Penyerbukan alami tak efisien. Sementara penyerbukan dengan serangga/kumbang lokal tak membuahkan hasil maksimal karena, selain lemah, senang menclok di pohon lain. Penyerbukan dengan tenaga manusia (assisted polination) menjadi pilihan utama hingga awal 1980-an.
“Namun, hasilnya kurang maksimal,” ujar tokoh perkelapasawitan Indonesia, Derom Bangun dalam memoarnya, Derom Bangun: Memoar “Duta Besar” Sawit Indonesia.
Dalam kunjungannya ke pabrik pengolahan sawit baru di Malaysia pada awal 1980-an, Derom kali pertama mendengar cerita tentang kumbang kamerun. Di sana dia bertemu manajer kebun Kluang milik Unilever, Mahbob Abdullah, yang sedang giat meneliti kumbang kamerun di bawah pimpinan Rahman Syed, ahli serangga dari Commonwealth Institute of Biological Control, Trinidad.
Mahbob cerita panjang-lebar mengenai penelitiannya. Menurutnya, kumbang kamerun diberdayakan Malaysia mulai 1981, dikenal sebagai “mak comblang.” Selain kuat, kelebihan kumbang kamerun berdaya jelajah lebih jauh, lebih agresif, dan hanya mau berhabitat di pohon sawit.

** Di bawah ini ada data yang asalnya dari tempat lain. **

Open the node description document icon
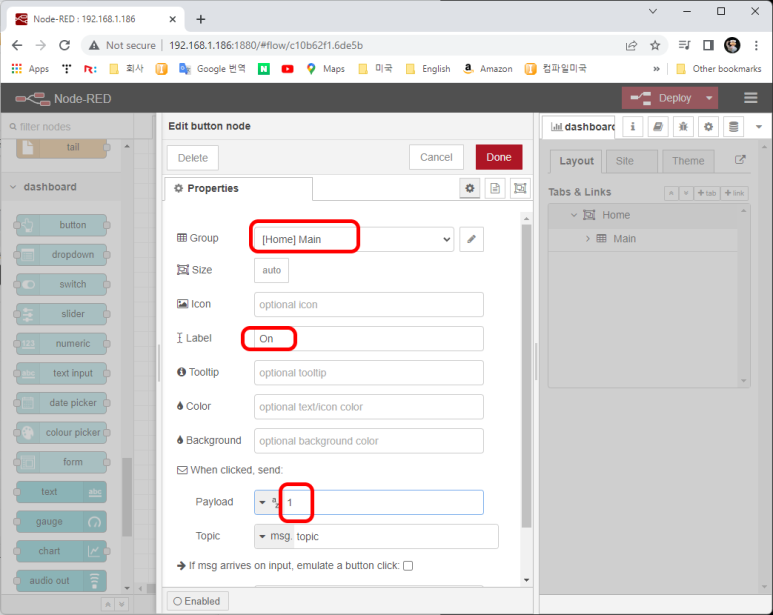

Melalui kerjasama tiga pihak (PPM, PT PP London Sumatera, dan Rahman Syed), Malaysia memperkenalkan kumbang kamerun ke Indonesia. Pada 6 Juli 1982, Menteri Pertanian, Soedarsono Hadisaputro mengeluarkan izin No. 03/SIP/Bun/II/1982. Indonesia mengimpor kumbang kamerun via Balai Penelitian OPRS Banting, Malaysia.
Pada Agustus 1982, sekira 4.623 pupa (kepompong) kumbang kamerun tiba di Bandara Polonia. Petugas langsung membawanya ke PPM Pematangsiantar. Dua hari kemudian, 508 pupa selamat dan berhasil tumbuh menjadi kumbang (394 jantan, 114 betina). Setelah diujicobakan dan berhasil meningkatkan produksi buah sekitar 20 persen, kumbang kamerun resmi digunakan sebagai tenaga penyerbukan di perkebunan-perkebunan sawit di seluruh Indonesia.
“Namanya secara resmi disebut serangga penyerbuk kelapa sawit (SPKS),” ujar Derom. Sejak itu, produksi sawit Indonesia meningkat pesat. “Surplus panen ternyata bukan saja mendatangkan keuntungan, melainkan efek samping yang tidak diduga.”
Indonesia kini menjadi produsen sawit terbesar di dunia. Namun, mendapat kritik tajam pemerhati lingkungan karena kerusakan hutan yang ditimbulkan akibat konversi menjadi perkebunan sawit.